I plan on re-harvesting, and then re-exposing, these records either the first week in September or after I return from England, the third week in September.

Big kudos to Josh Santelli who did all the work to get this done.
Also, many thanks to the MWG for recommendations on where to place the value-add fields.

Posted by khage at 12:08 PM | Comments (0)

August 23, 2007

Update on work in last 2 weeks

1. Re-exposing MODS Aquifer records. We are this close to being ready. It required a number of steps to date:

a) Figuring out which MODS elements our INST and URL a="thumb" elements should fit into.
b) Building a provenance container. (Help from the MWG on these two items was invaluable.)
c) Modifying the DTD and validating the MODS records so that we are positive we are creating the BibClass files correctly.
d) Creating a spreadsheet of MODS-->BibClass (which we should have done ages ago!).
e) Modifying MODSTransform so that it would build the BibClass file and the re-exposed MODS file.
f) Concatenating all these repository-specific MODS files into one, indexing this and making it available through our data provider. (This is the piece that isn't finished yet.)

I would expect we should be ready by early next week.

As a result of creating the re-exposed records, we are using the filter in MODSTransform to remove all records that do not have dc:identifiers, i.e., we are keeping only those that link to digital objects. I know this was a concern of Chick and some others, so using our re-exposed records has this one added benefit.

2) Drafting a wiki page on the potential data processing, indexing and display issues related to making MODS records available in the Aquifer portal. This really is still in draft form and I hope folks will edit it as necessary.

http://wiki.dlib.indiana.edu/confluence/display/DLFAquiferMeta/Data+Processing

3) Still trying to get Columbia's MODS records...

Posted by khage at 02:16 PM | Comments (0)

July 19, 2007

Status

I've been working on a few things here at UM, in the past couple weeks.

Levels of Adoption

After adding 4 new MODS sets to the Aquifer portal, we went through the just-released Levels of Adoption document to see how well we conformed with our sets (total: 5). It turns out that we land squarely in between Levels 3 and 4. For instance, in level 3 we don't have at least one <genre> element, and in level 4 we almost never have abstracts in our records. But overall, we conform to the majority of requirements for both Levels 3 and 4. Consequently, which level are we really at? And how does this affect our inclusion in the new portal?

Collections Registry

Tom Habing and I worked out a number of the kinks in the modified Collections Registry, to the point where I would be able to modify current records and add new ones. I'm keeping a running list of questions and feature requests for Tom for when he returns from vacation.

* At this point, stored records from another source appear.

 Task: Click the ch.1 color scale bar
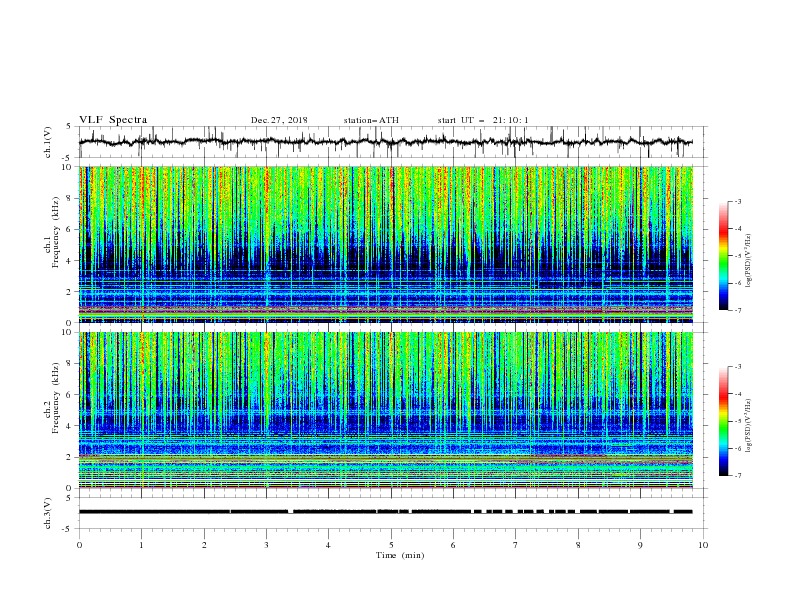click(x=724, y=256)
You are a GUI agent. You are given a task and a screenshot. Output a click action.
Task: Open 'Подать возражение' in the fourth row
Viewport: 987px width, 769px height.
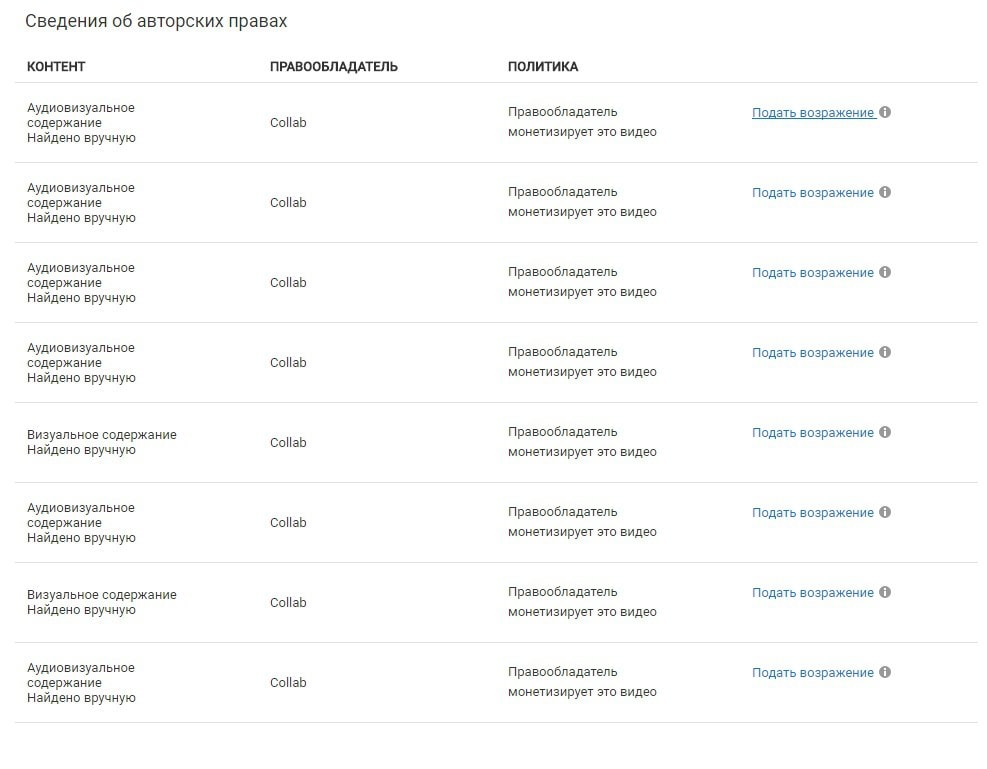pos(813,352)
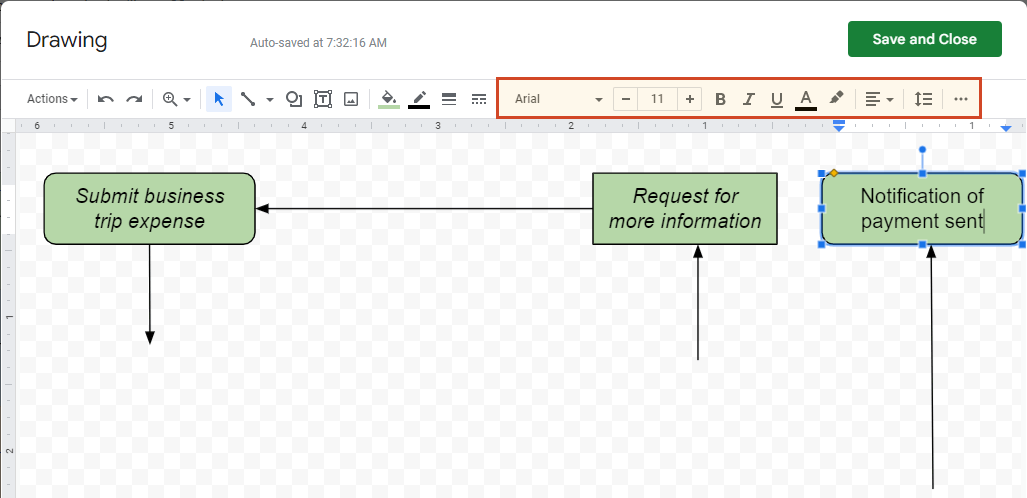Open line spacing options
This screenshot has width=1027, height=498.
(923, 99)
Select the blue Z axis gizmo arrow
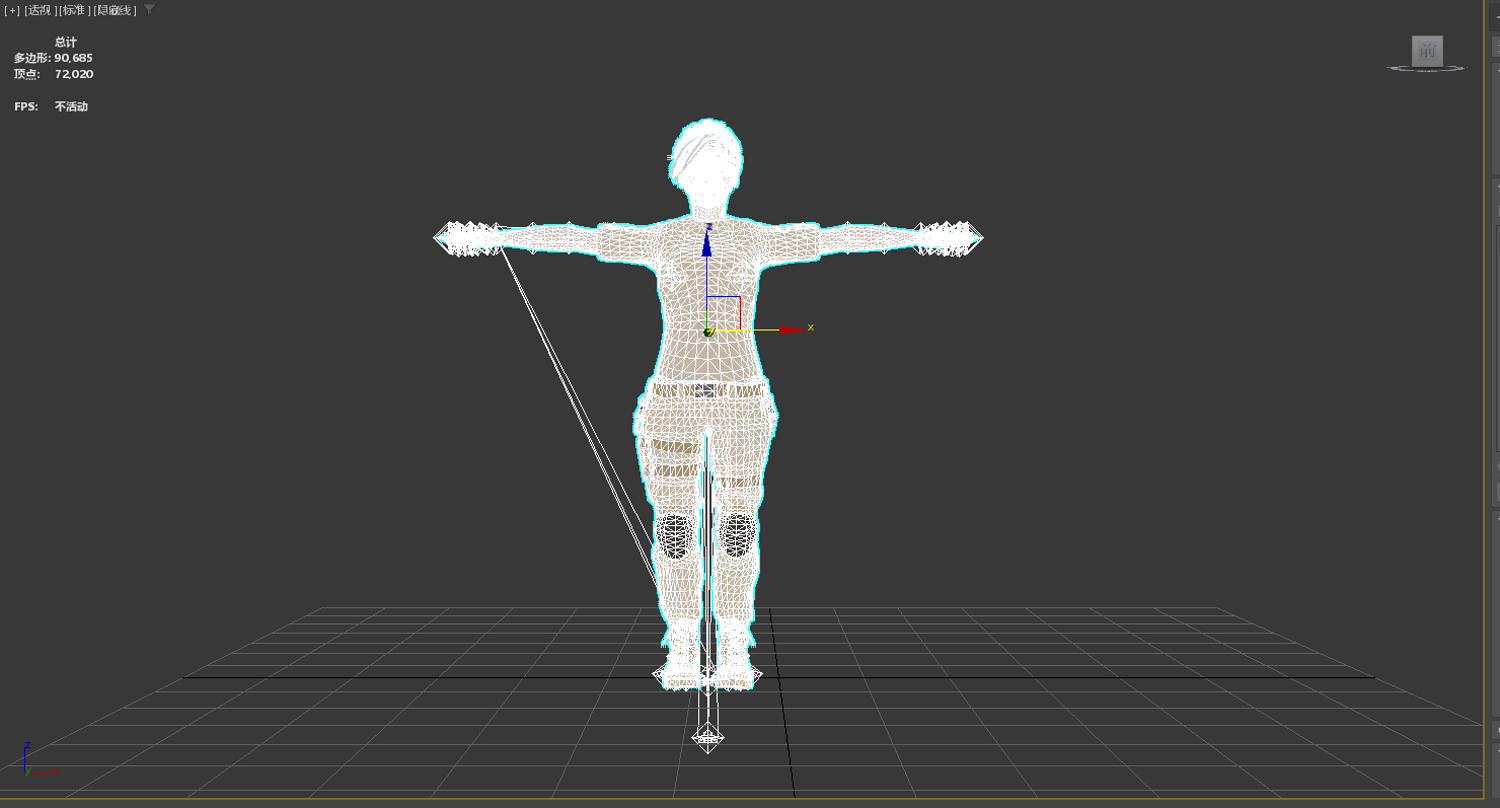Screen dimensions: 1500x808 coord(707,241)
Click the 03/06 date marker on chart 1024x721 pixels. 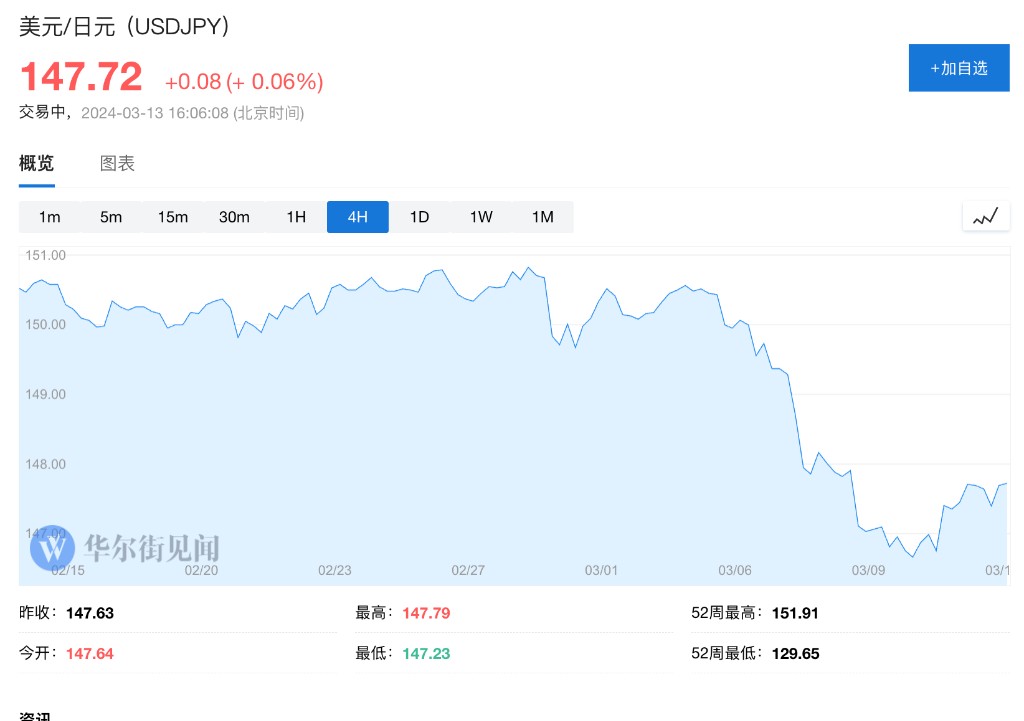click(x=735, y=570)
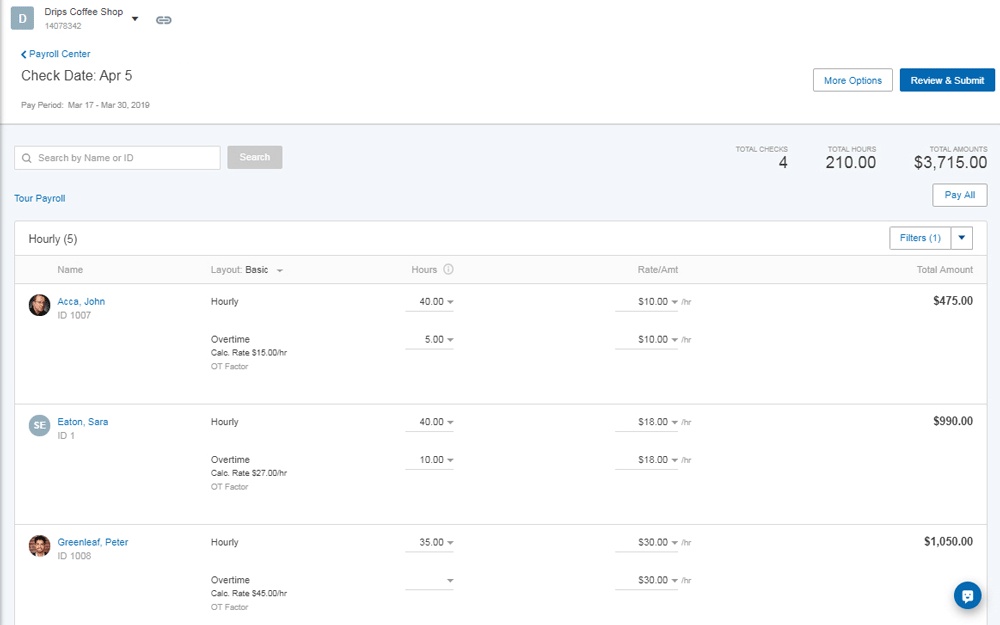Open More Options menu
Viewport: 1000px width, 625px height.
pos(852,80)
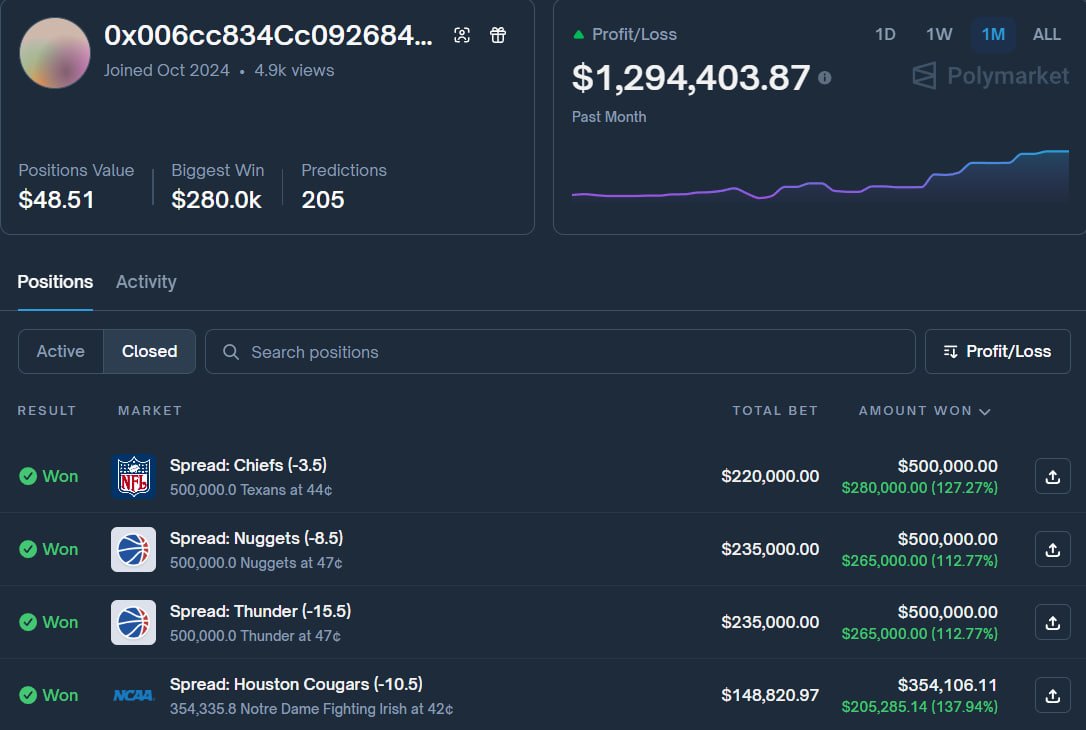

I got as far today as modifying or newly entering the records for UM's 5 collections. I'd appreciate it if someone could check my work-- there are a lot of fields I'm not sure about adding to (such as Topics), even for our own collections, and I'm positive I won't be able to add nearly as much information for collections I know next to nothing about.

Try looking at Making of America. If you'd like to see the specific ASHO administrative information, I can add you as a new editor.

Beating the Bushes

I think I'm correct in saying that we have the following collections pending:
- Columbia (last email sent 6/26; no response)
- Northwestern and CHM (Katherine will be contacting)

Otherwise, we're waiting for the CWG to determine who is/will have MODS available from the "short list".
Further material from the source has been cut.